- _ASSIGNMENT_
Find the word "computer" in the records and copy every line where it occurs.
---
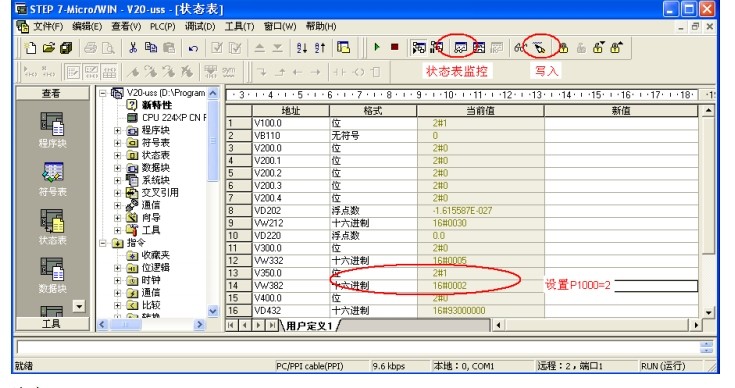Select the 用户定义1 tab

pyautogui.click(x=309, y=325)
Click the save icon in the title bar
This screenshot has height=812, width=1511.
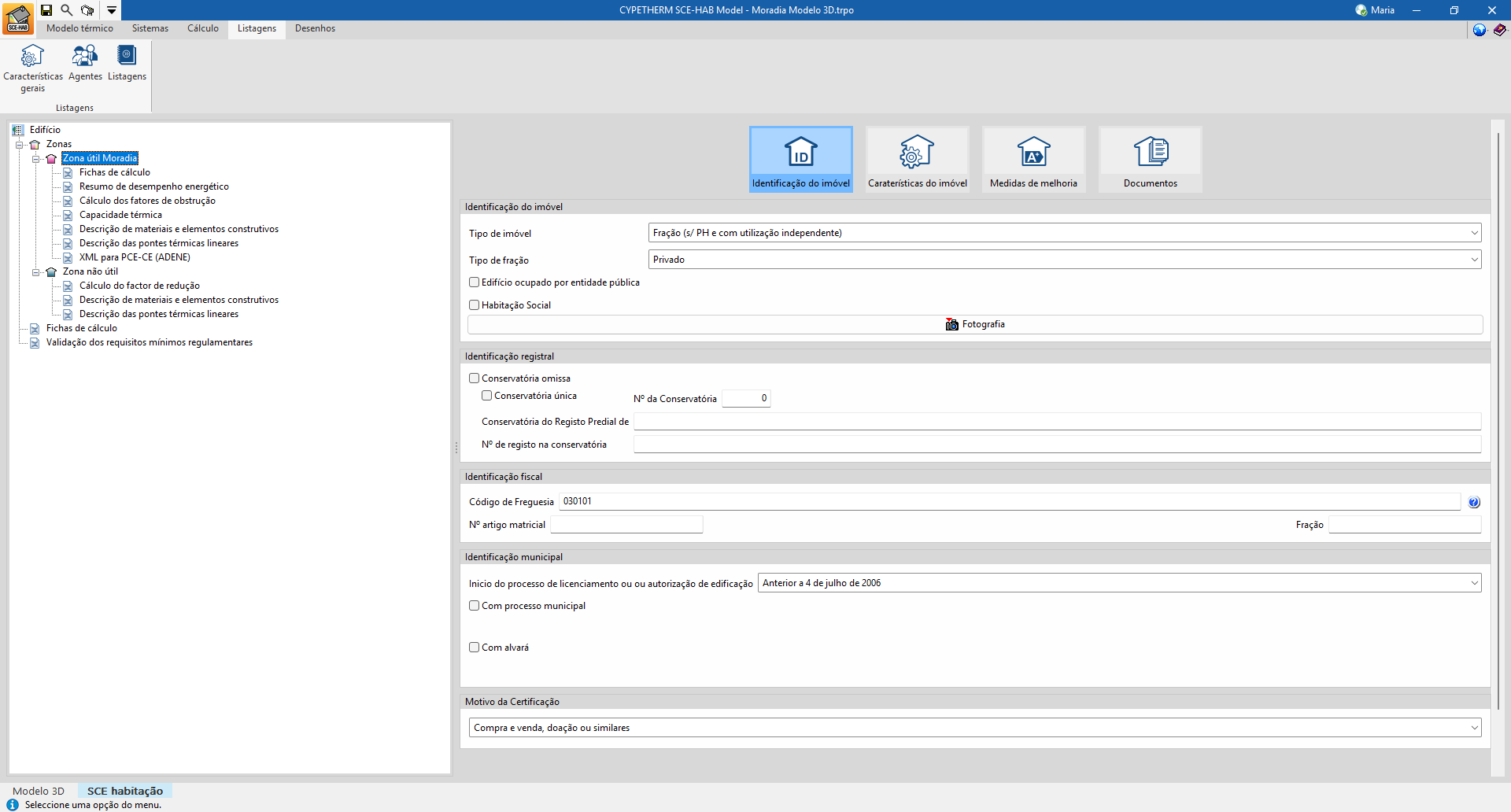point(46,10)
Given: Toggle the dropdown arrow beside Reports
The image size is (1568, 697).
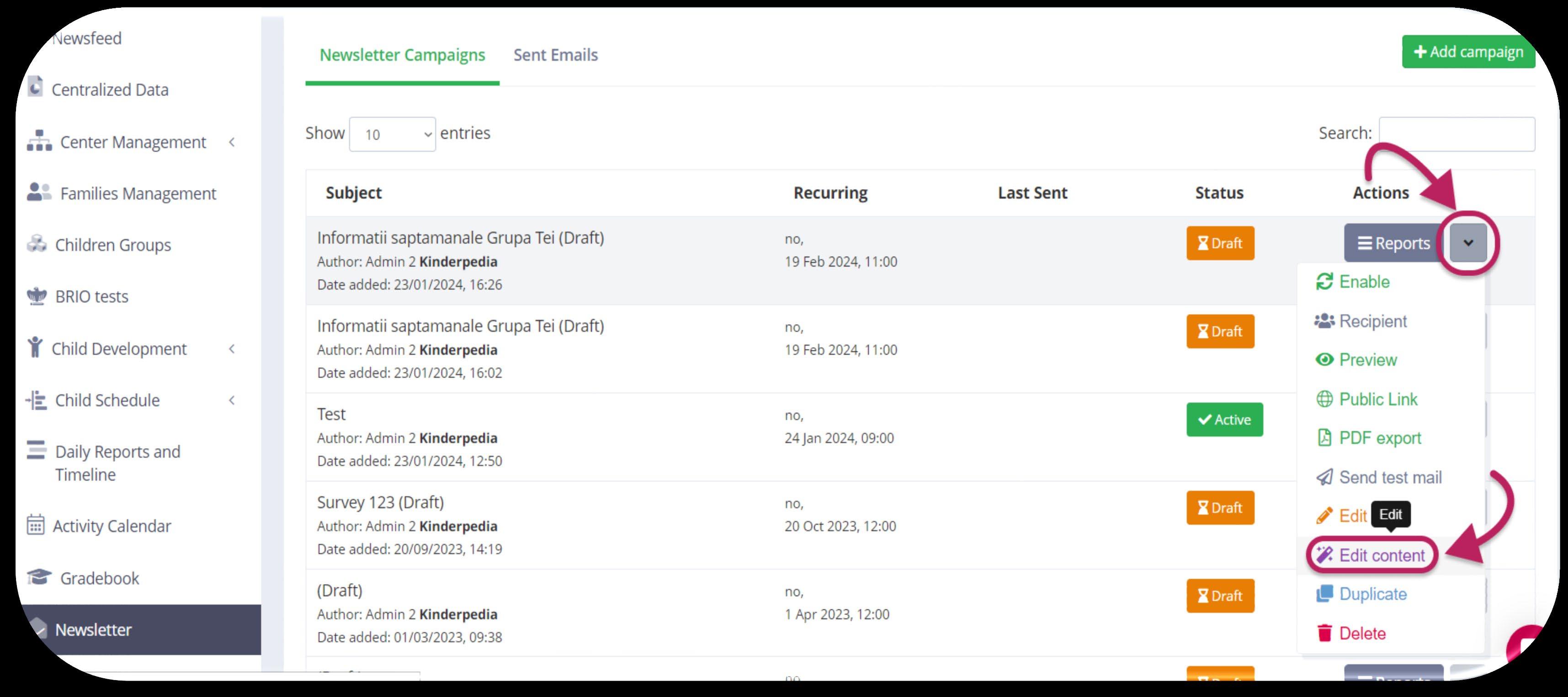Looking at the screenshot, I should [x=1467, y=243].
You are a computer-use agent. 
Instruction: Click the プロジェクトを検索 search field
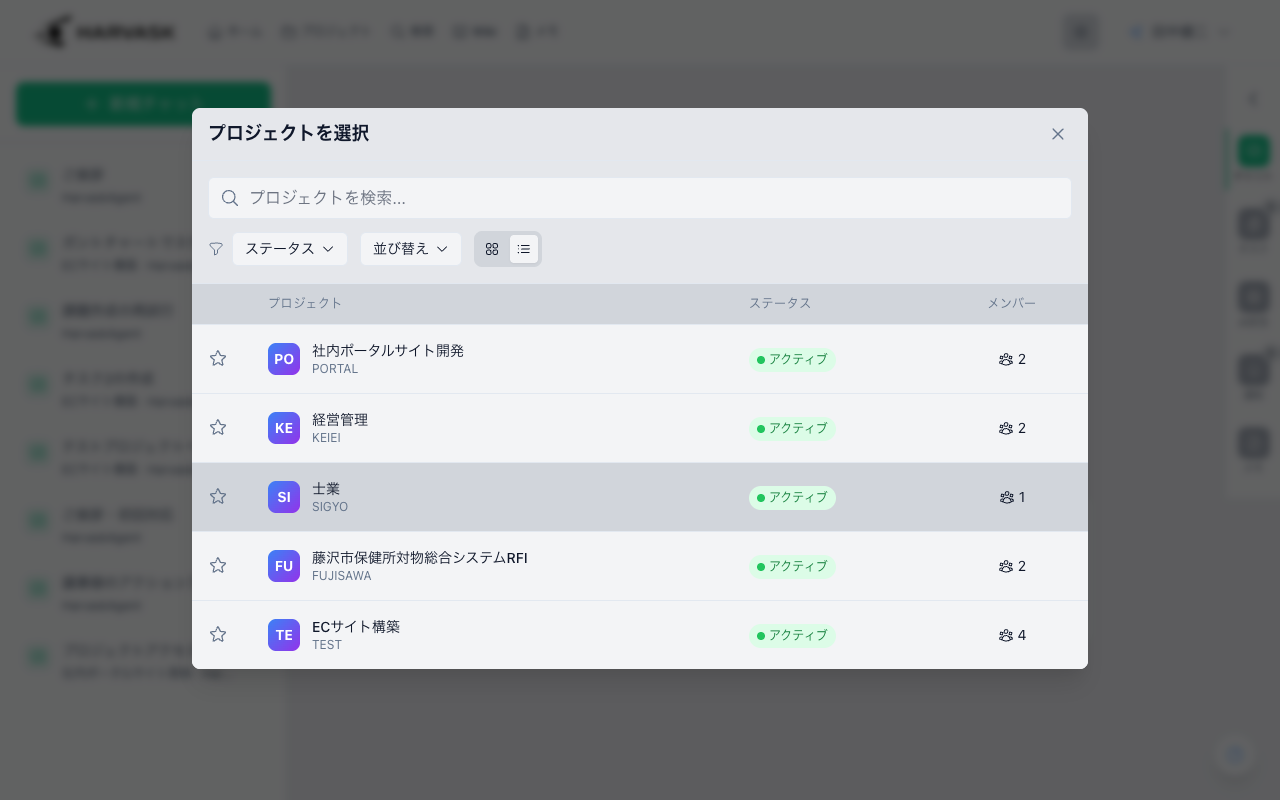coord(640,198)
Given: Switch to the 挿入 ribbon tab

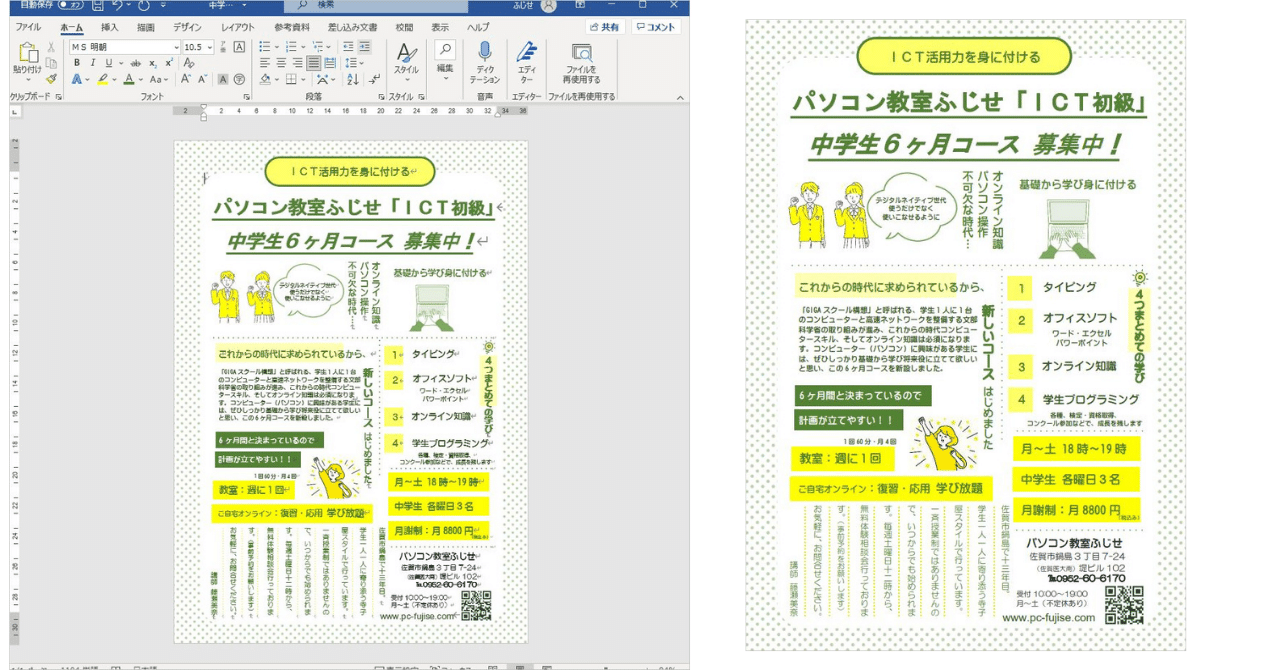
---
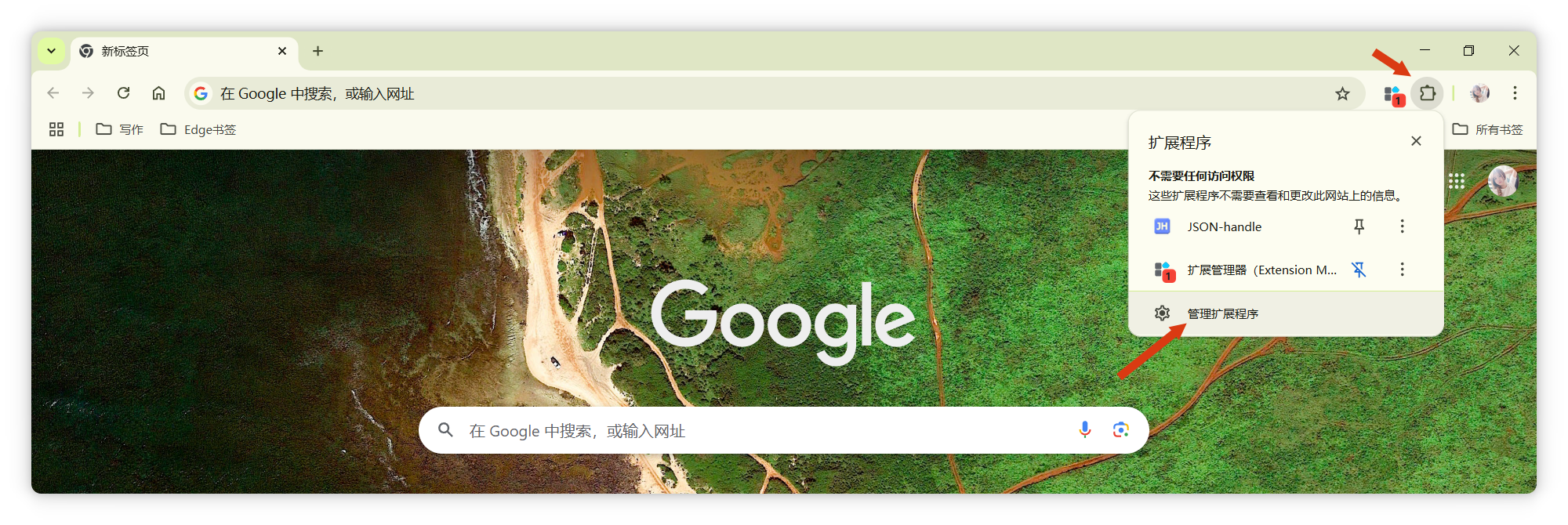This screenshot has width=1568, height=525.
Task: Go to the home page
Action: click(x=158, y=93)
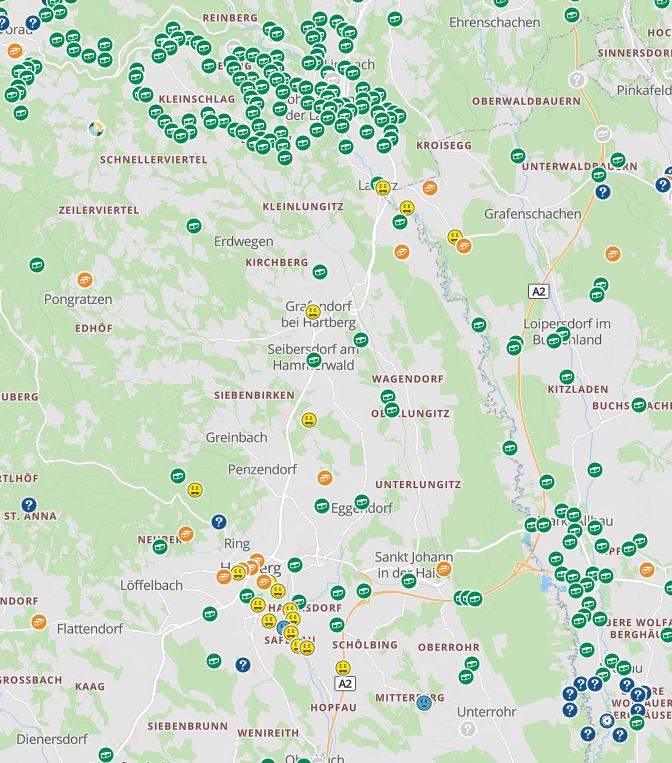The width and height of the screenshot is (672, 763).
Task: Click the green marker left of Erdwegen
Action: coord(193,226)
---
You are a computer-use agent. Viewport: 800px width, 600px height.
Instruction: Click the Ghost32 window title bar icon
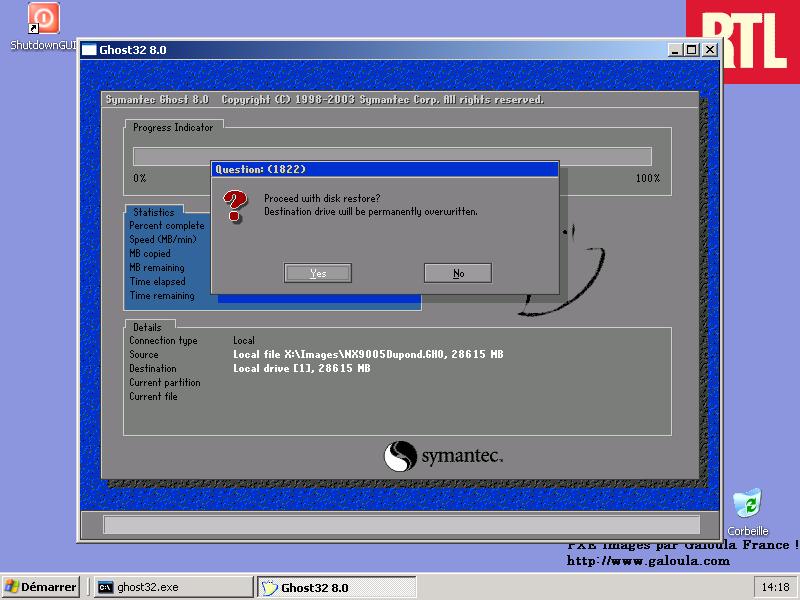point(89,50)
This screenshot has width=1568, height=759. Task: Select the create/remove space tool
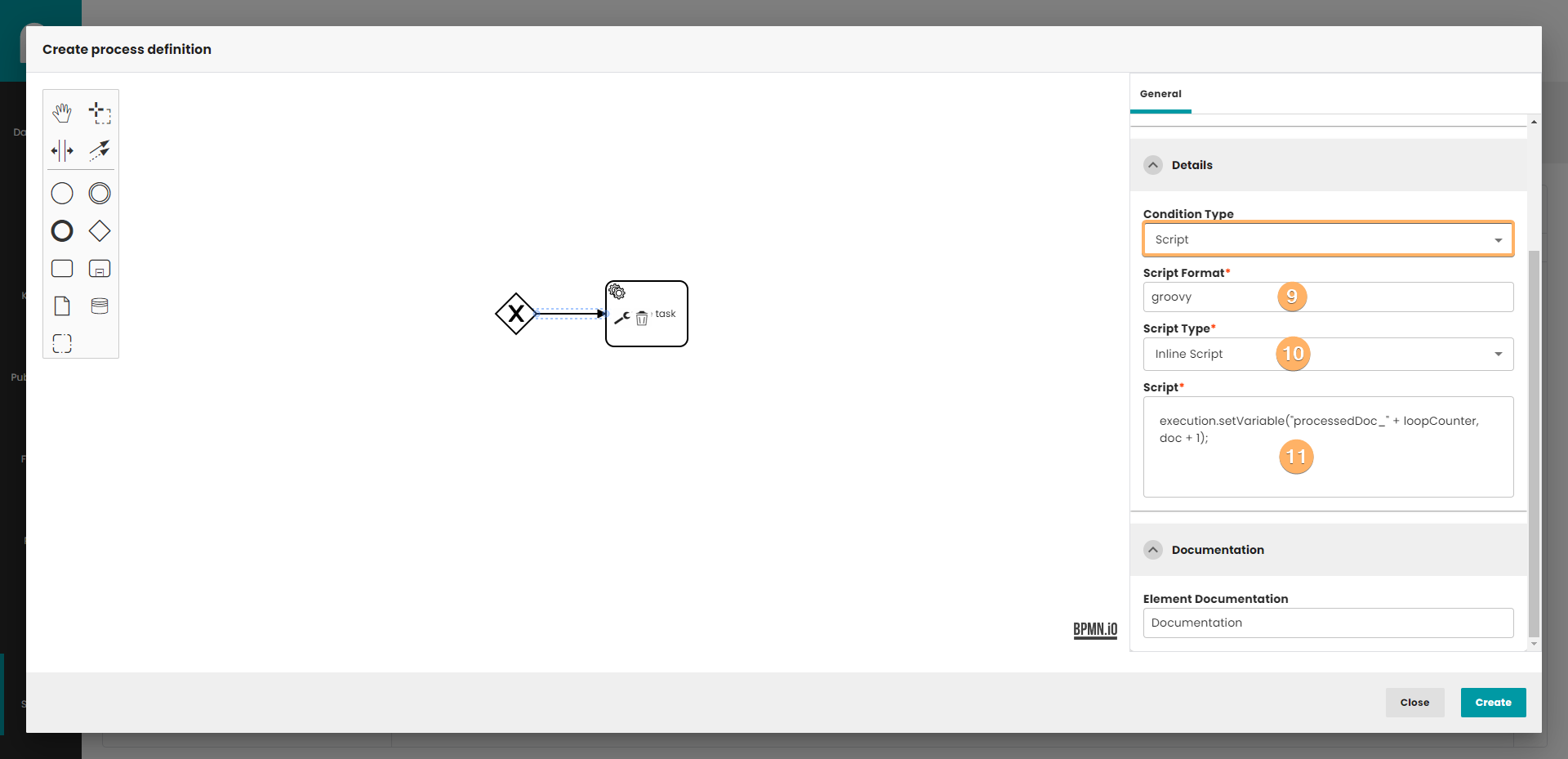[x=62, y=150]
---
- _ANSWER SPACE_
You are a computer-use agent. 
You are a computer-use agent. Viewport: 800px width, 600px height.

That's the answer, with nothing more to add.